Leonora Carrington, The Seventh Horse and Other Tales
“There is nobody that can make you happy, you must take care of this matter yourself.”
Leonora Carrington, The Hearing Trumpet
“The Antichrists are antichristing each other with antichristly ferocity so I must go and make peace.”
Leonora Carrington
“Wouldn't it be wonderful if I won a helicopter in a crossword puzzle competition? There is not much hope though I am afraid, as they never give such practical prizes.”
Leonora Carrington, The Hearing Trumpet
“The full moon shone brightly between the trees, so I was able to see, a few yards in front of me, the origins of a distressing noise. It was two cabbages having a terrible fight. They were tearing each other's leaves off with such ferocity that soon there was nothing but torn leaves everywhere and no cabbages.

"Never mind," I told myself, "It's only a nightmare." But then I remembered suddenly that I'd never gone to bed that night, and so it couldn't possibly be a nightmare. "That's awful.”

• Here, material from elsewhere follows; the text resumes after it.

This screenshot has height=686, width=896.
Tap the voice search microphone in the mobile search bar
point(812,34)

Leonora Carrington, The Oval Lady, Other Stories: Six Surreal Stories
“I am so sad, Eleanor, so sad that my body has become transparent, I've shed so many tears. Is it possible to dissolve into water without leaving a trace?”
Leonora Carrington, The Seventh Horse and Other Tales
“Anyway, Art [making] is a magic which makes the hours melt away and even days dissolve into seconds, isn't that so, dear lady?”

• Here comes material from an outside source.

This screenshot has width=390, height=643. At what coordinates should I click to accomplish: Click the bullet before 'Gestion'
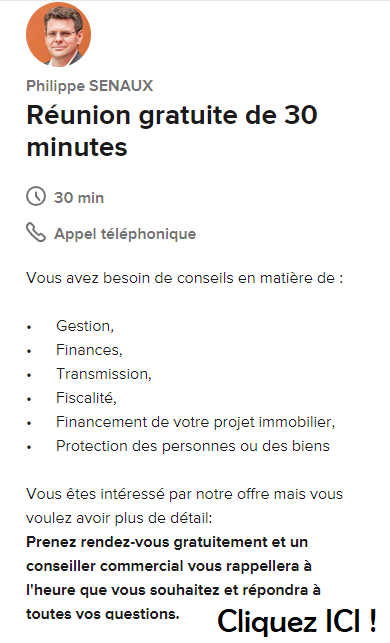29,327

Leonora Carrington, The Seventh Horse and Other Tales
tags: art
“If I remember correctly writers usually find some excuse for their books, although why one should excuse oneself for having such a quiet and peaceful occupation I really don't know. Military people never seem to apologize for killing each other yet novelists feel ashamed for writing some nice inert paper book that is not certain to be read by anybody.”
Leonora Carrington, The Hearing Trumpet
“Darling stop being philosophical it doesn't suit you, it makes your nose red.”

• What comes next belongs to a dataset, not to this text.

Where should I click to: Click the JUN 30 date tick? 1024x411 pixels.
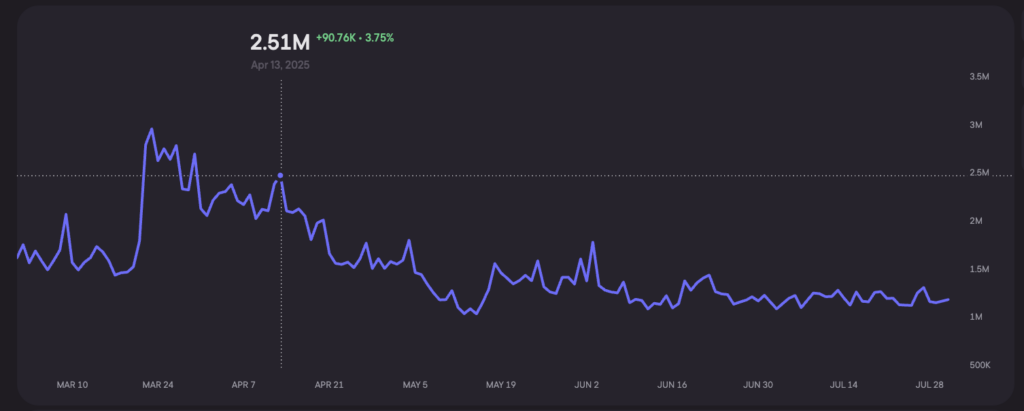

Leonora Carrington, The Hearing Trumpet
“How can anybody be a person of quality if they wash away their ghosts with common sense?”
Leonora Carrington, The Complete Stories of Leonora Carrington
“Joan Miró gave me some money one day and told me to get him some cigarettes. I gave it back and said if he wanted cigarettes, he could bloody well get them himself.”
Leonora Carrington
“I had a cup of tea, thought about my day and mostly about the horse whom, though I'd only known him a short time, I called my friend. I have few friends and am glad to have a horse for a friend. After the meal I smoked a cigarette and mused on the luxury it would be to go out, instead of talking to myself and boring myself to death with the same endless stories I'm forever telling myself. I am a very boring person, despite my enormous intelligence and distinguished appearance, and nobody knows this better than I. I've often told myself that if only I were given the opportunity, I'd perhaps become the centre of intellectual society. But by dint of talking to myself so much, I tend to repeat the same things all the time. But what can you expect? I'm a recluse.”
Leonora Carrington, House of Fear
“The long tentacles of vision and understanding have withdrawn and all that is left to me is the ragged black hole of my loss. Loss and the world around. A noisy puzzle whose solution is another puzzle noisier and more stupid. The circle widens toward nothing.

The answer is hiding somewhere, if I could only read.”
Leonora Carrington, The Seventh Horse and Other Tales
“The skeleton was as happy as a madman whose straightjacket had been taken off. He felt liberated at being able to walk without flesh. The mosquitoes didn't bite him anymore. He didn't have to have his hair cut. He was neither hungry nor thirsty, hot nor cold. He was far from the lizard of love.”